### What you will do
Print the lines in the listing below starting at the line with "You are a GUI" and ending at the line with "Where should I", both included. Reproduce them exactly and omit every picture.

### Data section
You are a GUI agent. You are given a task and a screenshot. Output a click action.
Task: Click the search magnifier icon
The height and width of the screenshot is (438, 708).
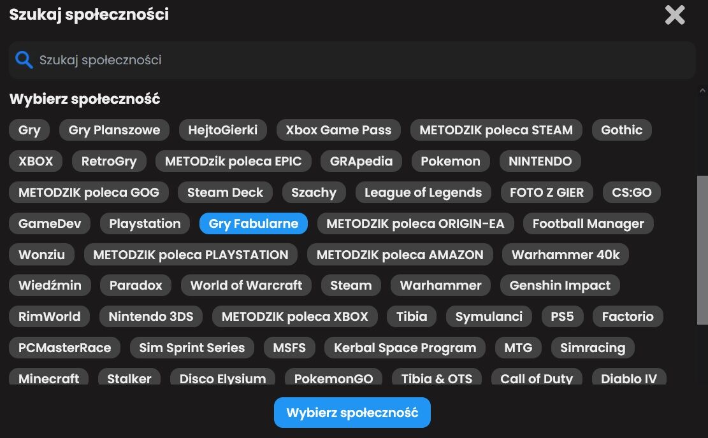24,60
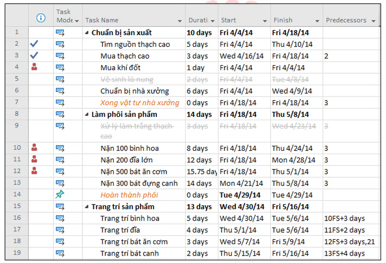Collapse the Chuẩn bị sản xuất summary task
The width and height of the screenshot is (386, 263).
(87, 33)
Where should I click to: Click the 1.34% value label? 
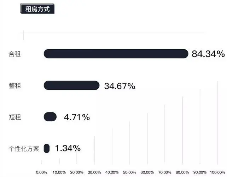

--

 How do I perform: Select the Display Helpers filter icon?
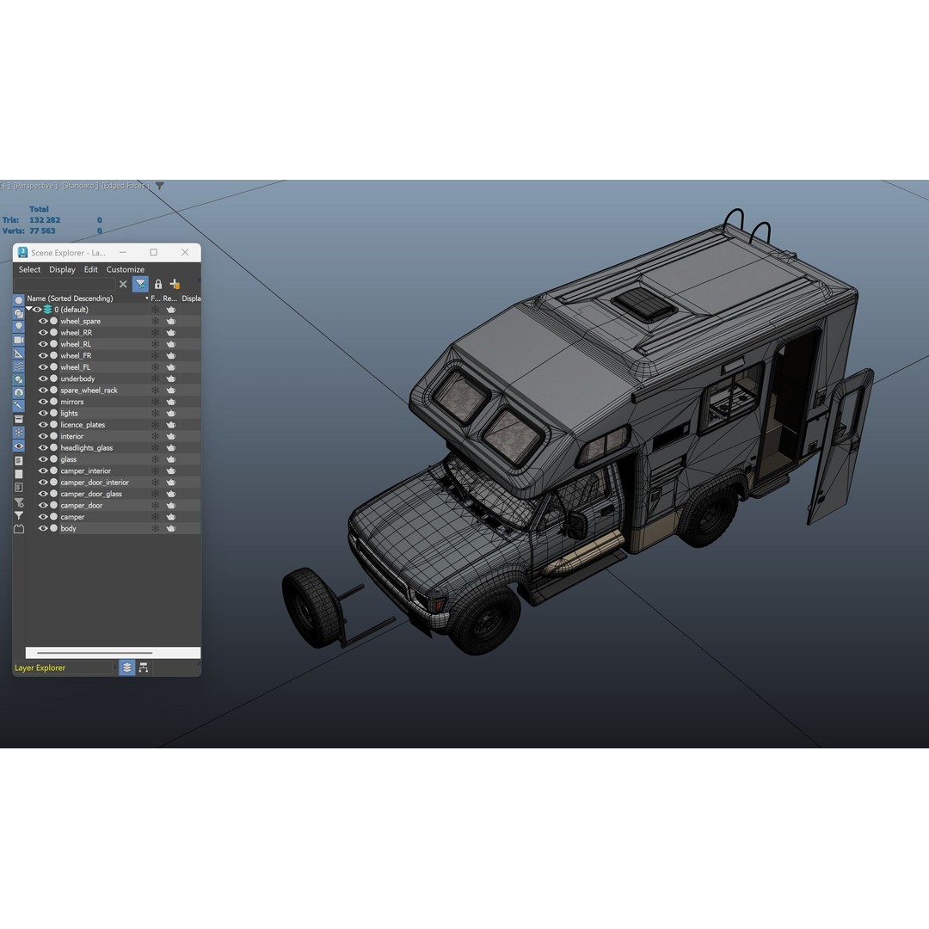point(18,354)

---

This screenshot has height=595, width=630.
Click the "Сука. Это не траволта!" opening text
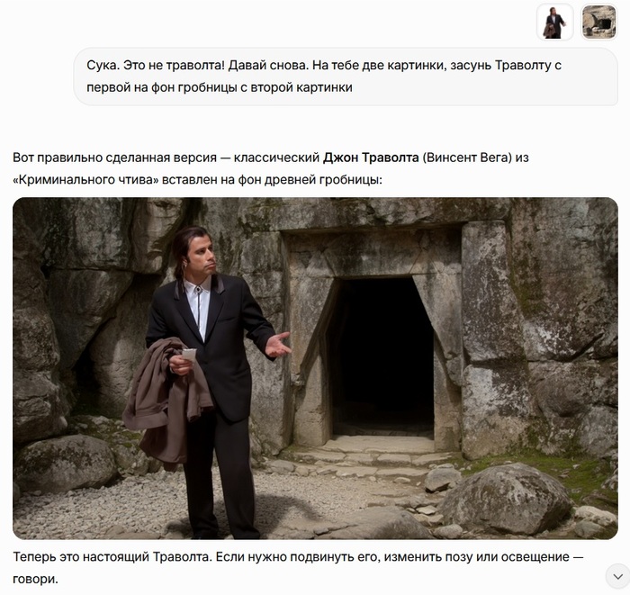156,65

### Result of the exercise
You are a GUI agent. You are given a task and a screenshot. Output a click action.
Task: Click the search magnifier icon
The height and width of the screenshot is (438, 708).
24,60
Collapse the Chuẩn bị sản xuất summary task
The width and height of the screenshot is (386, 263).
(87, 33)
Where should I click to: Click the 1.34% value label? 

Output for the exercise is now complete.